Murcia, miércoles, 8 marzo 2017, San Jerónimo
Sigo contando...
Vaya trajín que se ha montado, Froilán. ¿Cómo van a entenderse los partidos que lo componen si hasta ayer se tiraban dardos? No puede ser. Y lo que no puede ser, no puede ser, por mucho interés que pongan en lo contrario. “Vamos a intentarlo otra vez por el bien de la ciudadanía”. Pero ven que no pueden. Y los grupos diversos y dispares que quieren gobernar juntos se convencen pronto de que no pueden seguir así.
-“Lo que uno diga, que lo respeten los demás”, propone alguien. “Hay que subir los impuestos”, dice un partido. Y a los demás no le parece justa la medida. “Hay que permitir el aborto”, dice otro partido. “Por ahí no pasamos”, contestan los de enfrente. “Que las iglesias sean viviendas de noche para los que duermen en la calle”. “¿Cómo se te ocurre?”.
Un día, más pronto que tarde, saltan rayos y centellas en la sala de sesiones. ¿Cómo pueden gobernar juntos perros y gatos? O perros o gatos, pero revueltos nunca.
A ciertos políticos parece no importarles lo que salga de esos batiburrillos; con tal de quitar de en medio a Rajoy, son capaces de cualquier cosa. Pero la razón debe imponerse si no se quiere que España salte por los aires hecha añicos.

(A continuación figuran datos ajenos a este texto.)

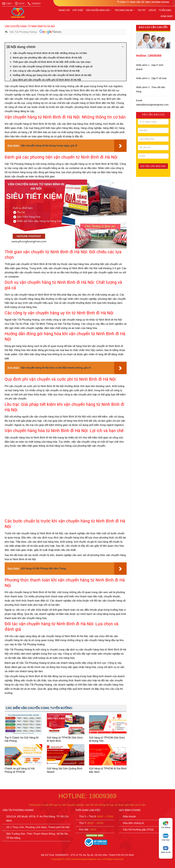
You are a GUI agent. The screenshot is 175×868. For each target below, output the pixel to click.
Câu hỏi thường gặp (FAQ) (138, 830)
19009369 (154, 56)
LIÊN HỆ (152, 10)
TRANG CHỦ (64, 10)
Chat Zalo (166, 837)
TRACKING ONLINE (125, 10)
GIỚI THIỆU (78, 10)
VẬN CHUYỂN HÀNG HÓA (99, 10)
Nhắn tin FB (166, 849)
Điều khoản (129, 816)
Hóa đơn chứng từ (133, 823)
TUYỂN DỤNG (165, 10)
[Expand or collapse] (123, 47)
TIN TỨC (142, 10)
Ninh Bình (34, 676)
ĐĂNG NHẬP (167, 16)
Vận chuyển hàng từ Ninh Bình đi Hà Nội (28, 86)
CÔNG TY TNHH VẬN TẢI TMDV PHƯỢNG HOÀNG (144, 2)
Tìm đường (166, 825)
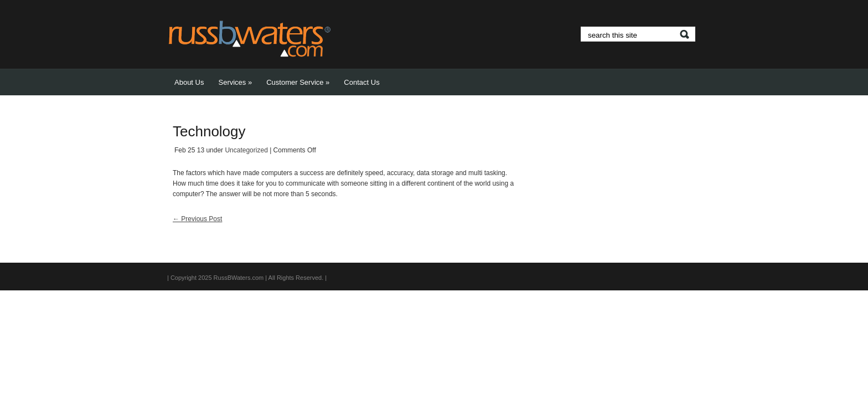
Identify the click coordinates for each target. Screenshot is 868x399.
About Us (189, 82)
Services (235, 82)
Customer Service (298, 82)
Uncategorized (246, 150)
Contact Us (361, 82)
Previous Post (197, 219)
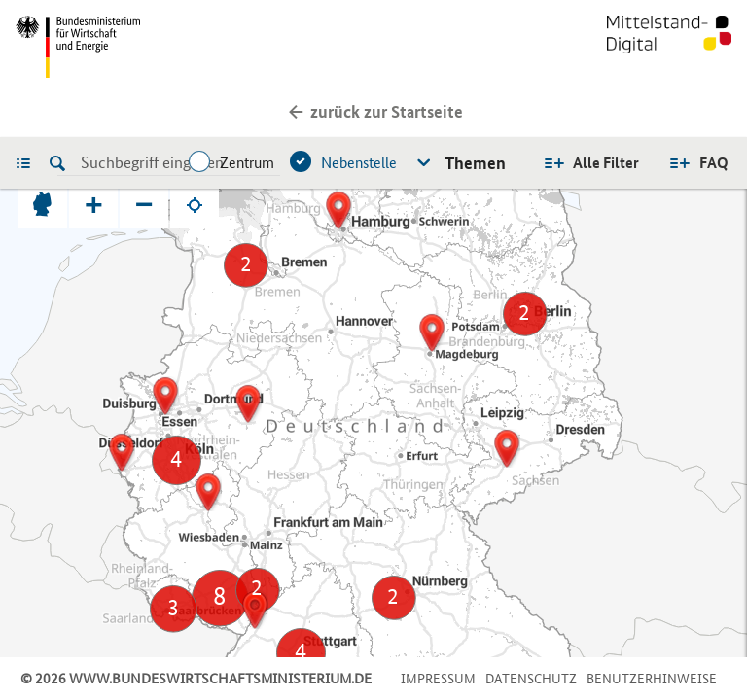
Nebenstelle (359, 162)
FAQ (714, 162)
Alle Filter (606, 162)
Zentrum (247, 162)
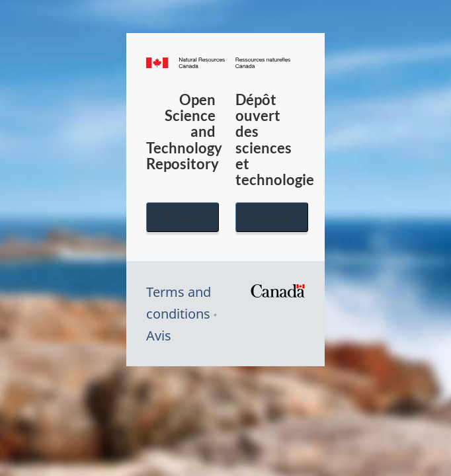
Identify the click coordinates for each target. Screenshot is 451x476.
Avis (159, 335)
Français (272, 217)
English (183, 217)
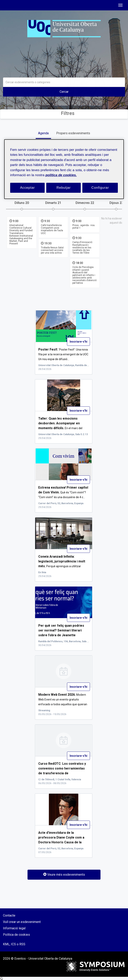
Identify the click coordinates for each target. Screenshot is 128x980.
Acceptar (27, 188)
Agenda (43, 133)
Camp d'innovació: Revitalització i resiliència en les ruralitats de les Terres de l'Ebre (82, 248)
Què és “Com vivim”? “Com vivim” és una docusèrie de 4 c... (63, 492)
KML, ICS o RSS (14, 944)
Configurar (100, 188)
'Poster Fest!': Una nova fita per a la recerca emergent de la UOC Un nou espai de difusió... (63, 354)
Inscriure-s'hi (78, 342)
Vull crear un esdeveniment (22, 922)
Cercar (64, 92)
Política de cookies (16, 935)
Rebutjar (63, 188)
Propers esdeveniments (73, 133)
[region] (64, 169)
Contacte (9, 915)
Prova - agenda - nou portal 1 (84, 226)
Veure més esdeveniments (64, 875)
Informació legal (14, 928)
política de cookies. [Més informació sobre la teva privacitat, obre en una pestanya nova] (61, 175)
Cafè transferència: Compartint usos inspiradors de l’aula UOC (52, 229)
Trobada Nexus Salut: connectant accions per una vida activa (52, 250)
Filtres (64, 113)
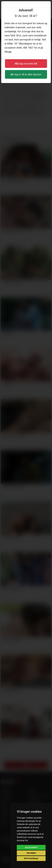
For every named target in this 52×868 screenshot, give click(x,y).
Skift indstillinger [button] (31, 858)
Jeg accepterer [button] (31, 847)
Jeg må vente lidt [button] (26, 63)
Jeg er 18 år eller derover (26, 74)
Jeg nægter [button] (31, 853)
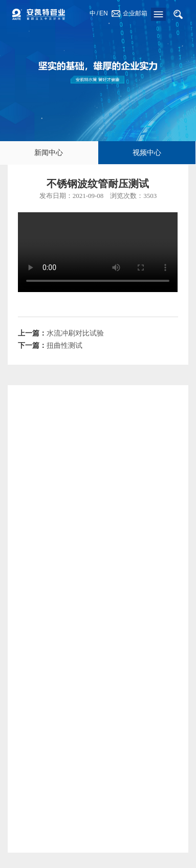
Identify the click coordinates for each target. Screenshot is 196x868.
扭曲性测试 (64, 345)
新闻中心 (49, 152)
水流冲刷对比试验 (75, 333)
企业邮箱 (135, 13)
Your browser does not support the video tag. (98, 252)
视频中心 (147, 152)
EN (103, 13)
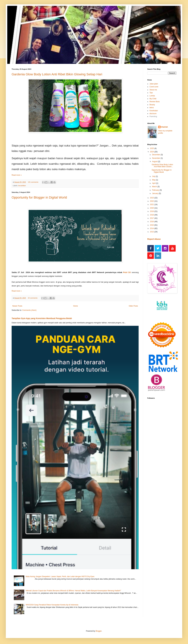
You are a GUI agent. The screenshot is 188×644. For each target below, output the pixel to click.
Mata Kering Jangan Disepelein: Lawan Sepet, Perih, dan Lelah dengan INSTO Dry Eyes (60, 576)
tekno (152, 108)
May (154, 180)
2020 (152, 208)
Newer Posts (17, 306)
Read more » (17, 175)
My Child (153, 99)
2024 (152, 152)
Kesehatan (154, 110)
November (156, 158)
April (154, 183)
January (155, 194)
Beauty (152, 105)
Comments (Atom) (29, 310)
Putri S (126, 272)
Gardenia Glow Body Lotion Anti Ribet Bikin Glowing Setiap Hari (57, 74)
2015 (152, 225)
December (156, 155)
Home (76, 306)
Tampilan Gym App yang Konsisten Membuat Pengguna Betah (42, 318)
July (154, 176)
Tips (151, 93)
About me (153, 90)
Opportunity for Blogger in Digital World (39, 197)
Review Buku (155, 102)
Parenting (153, 116)
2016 (152, 222)
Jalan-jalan (154, 84)
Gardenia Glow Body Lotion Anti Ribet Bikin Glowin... (162, 166)
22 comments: (33, 298)
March (155, 186)
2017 (152, 218)
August (155, 162)
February (156, 190)
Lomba (152, 96)
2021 (152, 204)
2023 (152, 198)
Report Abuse (154, 239)
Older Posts (133, 306)
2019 (152, 211)
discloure (153, 114)
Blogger (98, 631)
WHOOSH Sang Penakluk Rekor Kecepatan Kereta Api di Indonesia (52, 605)
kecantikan (22, 186)
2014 (152, 228)
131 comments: (33, 182)
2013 (152, 232)
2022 (152, 201)
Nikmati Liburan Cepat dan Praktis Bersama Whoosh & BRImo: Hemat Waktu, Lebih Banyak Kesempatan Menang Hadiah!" (73, 591)
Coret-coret (154, 87)
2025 (152, 148)
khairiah (164, 127)
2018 (152, 215)
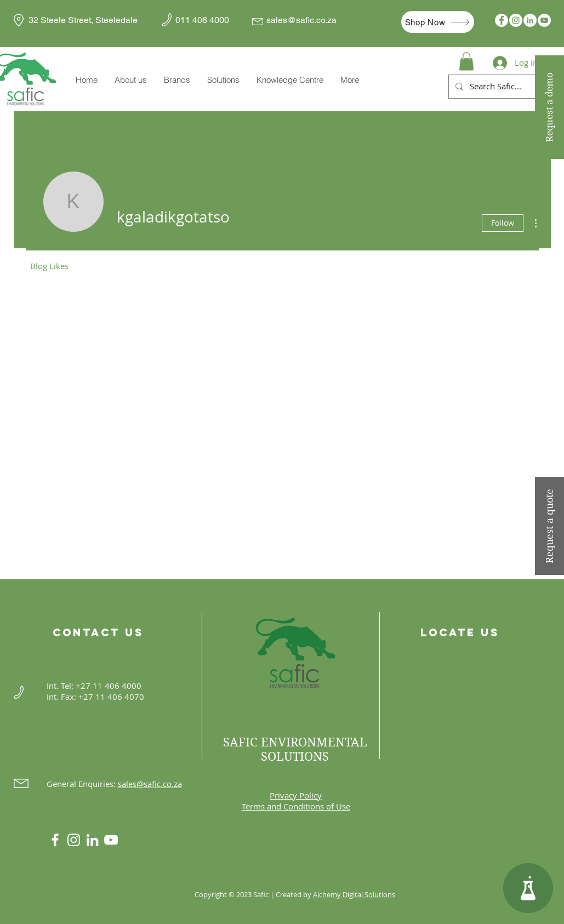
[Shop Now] (437, 22)
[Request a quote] (549, 526)
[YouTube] (544, 20)
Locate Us (460, 632)
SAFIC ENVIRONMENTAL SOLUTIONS (295, 749)
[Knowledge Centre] (528, 888)
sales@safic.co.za (301, 20)
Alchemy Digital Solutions (354, 894)
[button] (176, 80)
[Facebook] (502, 20)
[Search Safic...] (512, 87)
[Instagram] (516, 20)
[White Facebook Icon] (55, 840)
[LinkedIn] (530, 20)
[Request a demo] (549, 107)
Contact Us (98, 632)
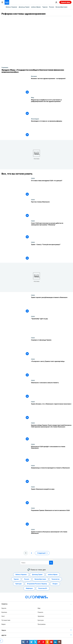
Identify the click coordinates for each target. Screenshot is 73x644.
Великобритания (61, 7)
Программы (42, 624)
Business (4, 612)
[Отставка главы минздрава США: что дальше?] (51, 188)
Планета (40, 612)
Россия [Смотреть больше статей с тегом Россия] (27, 579)
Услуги (3, 630)
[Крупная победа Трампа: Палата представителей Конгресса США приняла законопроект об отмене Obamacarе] (51, 433)
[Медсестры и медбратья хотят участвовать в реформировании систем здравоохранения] (51, 107)
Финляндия (35, 119)
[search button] (51, 562)
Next (3, 616)
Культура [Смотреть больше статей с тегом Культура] (18, 584)
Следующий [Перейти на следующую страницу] (41, 553)
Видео (3, 624)
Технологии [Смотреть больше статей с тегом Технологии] (56, 579)
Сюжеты (4, 604)
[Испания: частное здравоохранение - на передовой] (51, 86)
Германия (5, 67)
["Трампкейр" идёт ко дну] (51, 326)
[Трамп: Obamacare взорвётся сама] (51, 496)
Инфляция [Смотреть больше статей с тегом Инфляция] (29, 588)
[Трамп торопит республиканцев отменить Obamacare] (51, 305)
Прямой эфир (65, 2)
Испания (34, 76)
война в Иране (36, 7)
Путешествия (6, 620)
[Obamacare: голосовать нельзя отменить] (51, 390)
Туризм (45, 7)
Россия (52, 7)
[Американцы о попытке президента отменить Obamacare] (51, 475)
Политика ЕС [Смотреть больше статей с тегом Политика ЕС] (43, 588)
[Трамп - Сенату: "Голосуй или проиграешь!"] (51, 252)
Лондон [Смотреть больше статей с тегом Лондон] (55, 584)
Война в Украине (11, 7)
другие (4, 635)
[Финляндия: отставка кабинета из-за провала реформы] (51, 128)
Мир (33, 98)
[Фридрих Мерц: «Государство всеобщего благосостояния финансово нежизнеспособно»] (36, 71)
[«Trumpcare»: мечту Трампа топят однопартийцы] (51, 369)
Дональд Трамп (24, 7)
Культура (41, 620)
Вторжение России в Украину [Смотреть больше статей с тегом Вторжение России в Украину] (37, 584)
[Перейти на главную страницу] (7, 2)
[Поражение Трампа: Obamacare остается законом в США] (51, 518)
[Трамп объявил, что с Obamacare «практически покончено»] (51, 412)
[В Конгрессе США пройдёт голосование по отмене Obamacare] (51, 454)
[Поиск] (36, 562)
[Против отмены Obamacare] (51, 209)
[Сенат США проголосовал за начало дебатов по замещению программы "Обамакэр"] (51, 231)
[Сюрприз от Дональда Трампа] (51, 348)
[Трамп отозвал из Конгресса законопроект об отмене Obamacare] (51, 539)
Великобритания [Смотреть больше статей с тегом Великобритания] (40, 579)
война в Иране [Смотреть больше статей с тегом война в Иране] (53, 574)
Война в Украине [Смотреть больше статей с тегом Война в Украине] (21, 574)
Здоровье (41, 616)
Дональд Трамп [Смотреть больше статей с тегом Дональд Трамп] (37, 574)
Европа (4, 608)
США (33, 178)
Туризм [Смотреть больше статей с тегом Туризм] (16, 579)
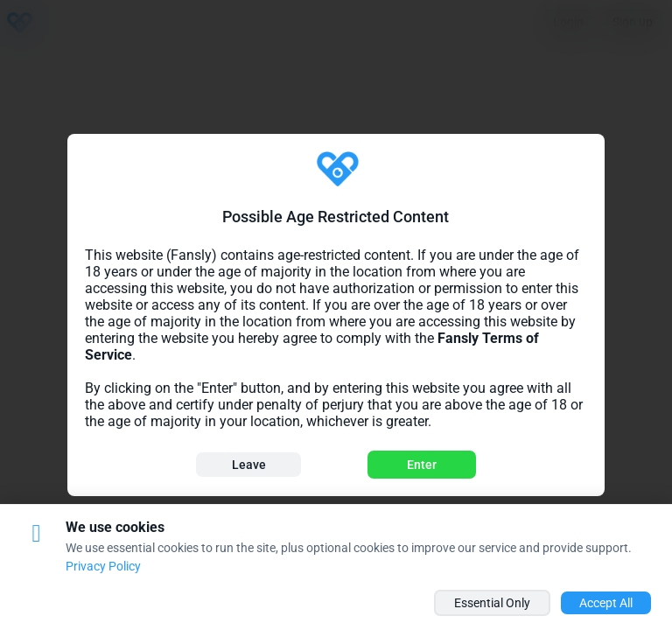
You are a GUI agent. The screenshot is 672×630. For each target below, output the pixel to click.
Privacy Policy (103, 566)
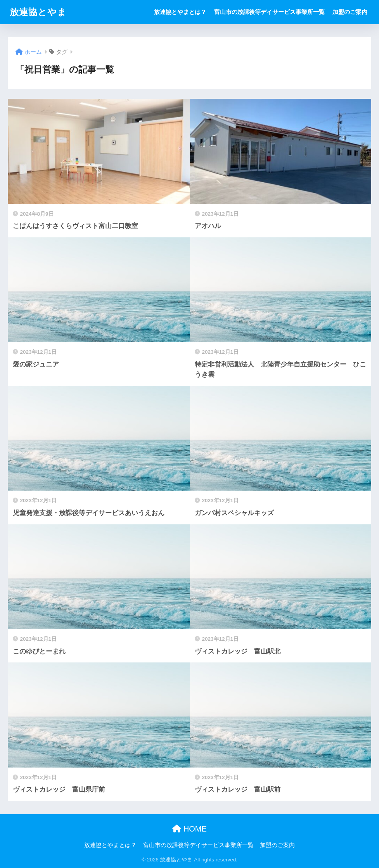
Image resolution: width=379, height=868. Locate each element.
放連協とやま (38, 12)
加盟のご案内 (350, 12)
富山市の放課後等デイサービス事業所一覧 (269, 12)
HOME (189, 829)
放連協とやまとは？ (180, 12)
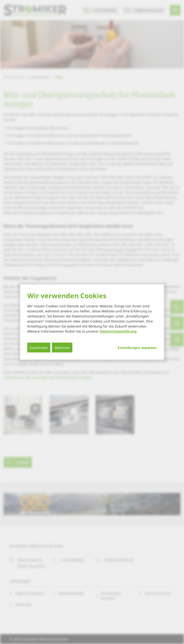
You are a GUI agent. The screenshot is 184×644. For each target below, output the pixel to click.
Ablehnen (62, 347)
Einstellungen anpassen (137, 347)
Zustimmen (39, 347)
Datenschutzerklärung (118, 331)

En una democracia tienen que haber opiniones diversas, encontradas y hasta opuestas muchas veces. Para eso se vota. Y la mayoría de opiniones debe ser garantía de lo mejor. Ese debe ser el criterio más justo de la gobernabilidad de un país. Esas deben de ser las reglas del juego que tengan que aceptar los ciudadanos.